Homophobie: Die Abwehr des anderen Ich
Der 17. Mai ist Internationaler Tag gegen Homophobie. Denn die Diskriminierung von nicht-heterosexuellen Menschen hat nicht aufgehört – und die aktuellen Kriegszeiten dürften die Situation noch verschlimmern.
Der 17. Mai ist Internationaler Tag gegen Homophobie. Denn die Diskriminierung von nicht-heterosexuellen Menschen hat nicht aufgehört – und die aktuellen Kriegszeiten dürften die Situation noch verschlimmern.
Wie weit homophobe Einstellungen auch anno 2022 nach wie vor verbreitet sind, belegt bereits die bloße Existenz des Phänomens des „Coming-out“. Für Menschen, die ihre sexuelle Orientierung ihrer Umgebung und ihren Nächsten offenbaren, bedeutet der Schritt in aller Regel große Überwindung. „Mein Vater redete auf meine Mutter ein und bewegte sie dazu, mich niederzumachen, sie wollten mir den Kontakt zu meiner Freundin verbieten“, sagt die Studentin Ebru in einem Gespräch mit dem Wiener Magazin Biber über jenen Moment, in dem sie sich als 14-Jährige zunächst vor ihrer Mutter als bisexuell outete.

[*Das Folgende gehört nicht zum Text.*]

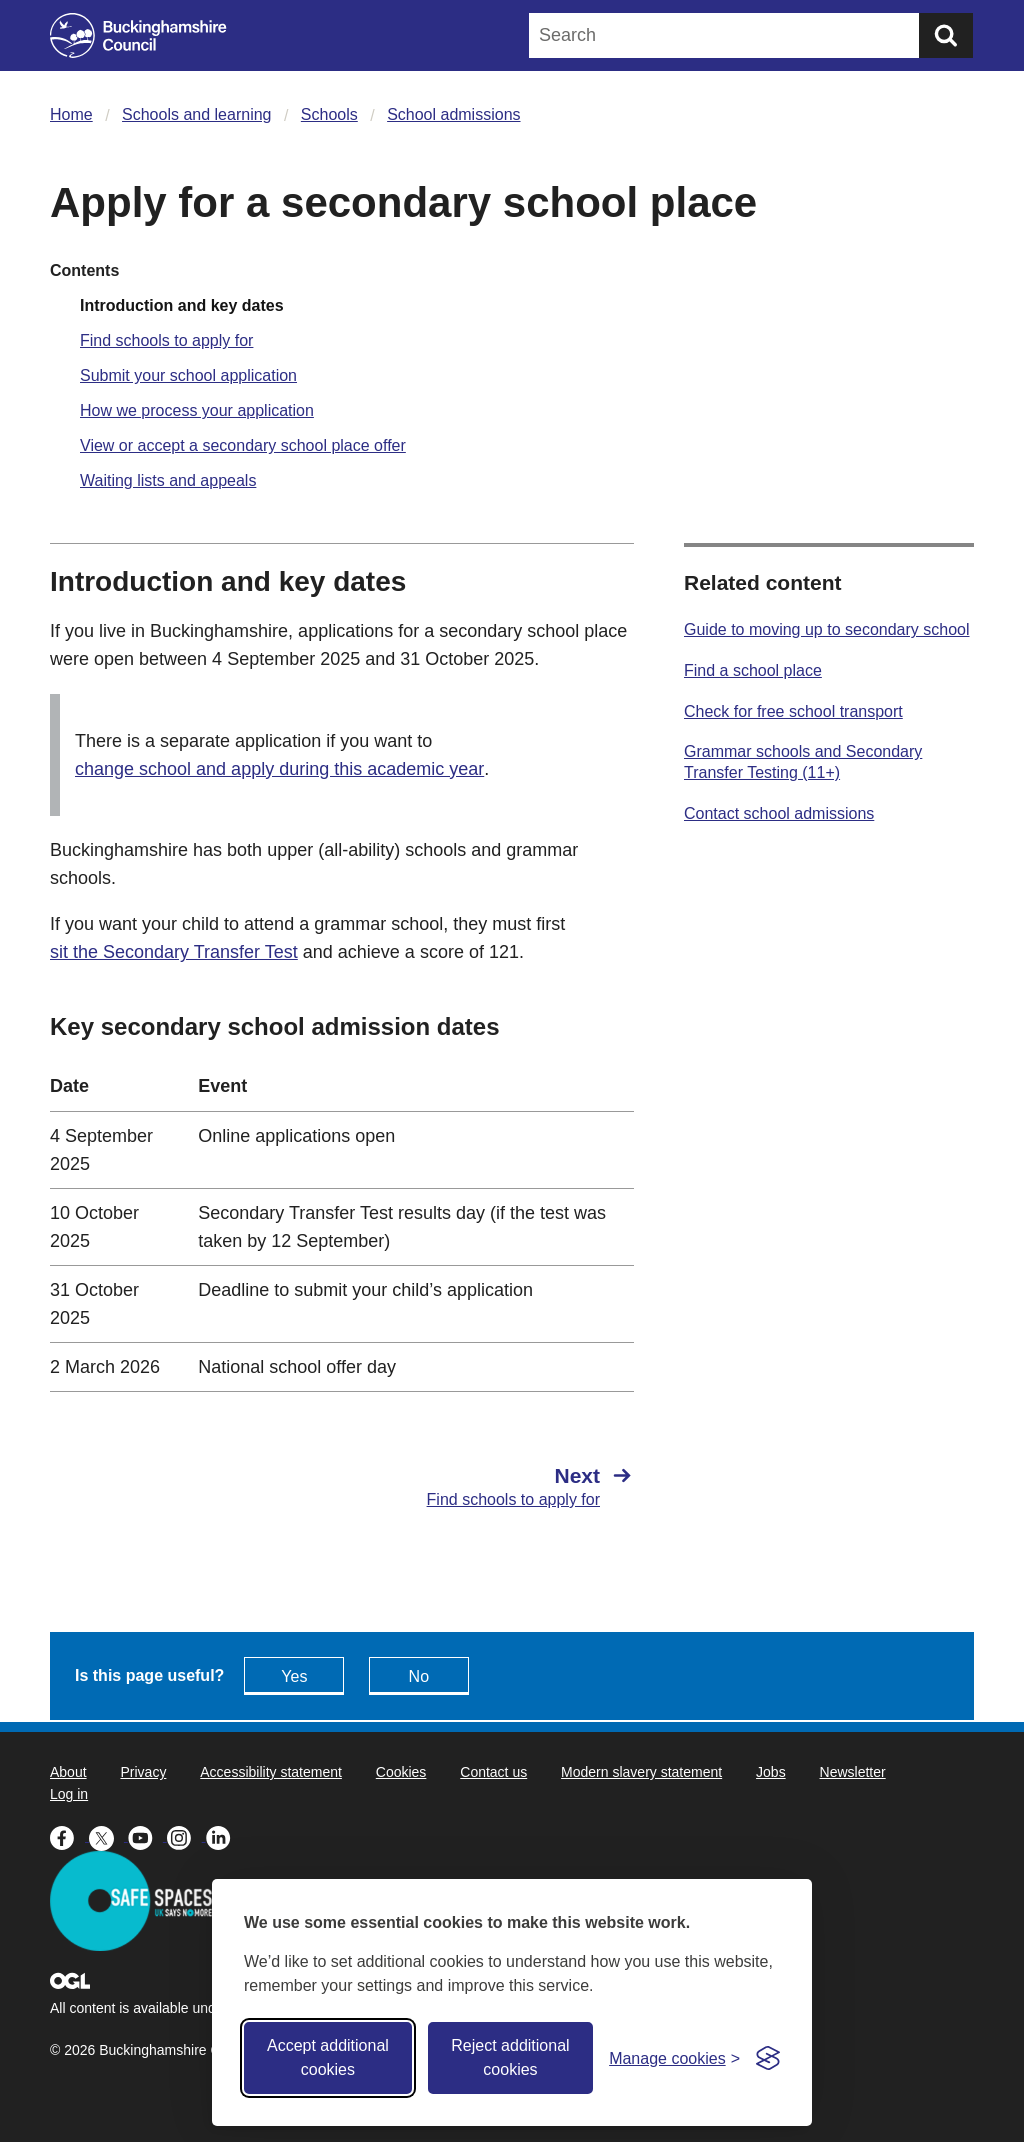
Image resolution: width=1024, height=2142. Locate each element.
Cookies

Der Druck, die Familie zu enttäuschen, sei groß gewesen, sagt Ebru. Wo aber Überwindung des Drucks, ein Aus-sich-Heraustreten notwendig sind, da ist in aller Regel zuvor eine Angst vorhanden. „Die Anerkennung und Bestätigung von außen stärkt unser Selbstwertgefühl“, sagt der emeritierte Professor für Psychologie und Psychotherapeut Udo Rauchfleisch. „Wenn von außen dagegen immer wieder negatives Feedback kommt, labilisiert dies das Selbstbewusstsein.“ Das negative Feedback rührt aus Unverständnis, Ablehnung – und offener Feindseligkeit. Der Homophobie.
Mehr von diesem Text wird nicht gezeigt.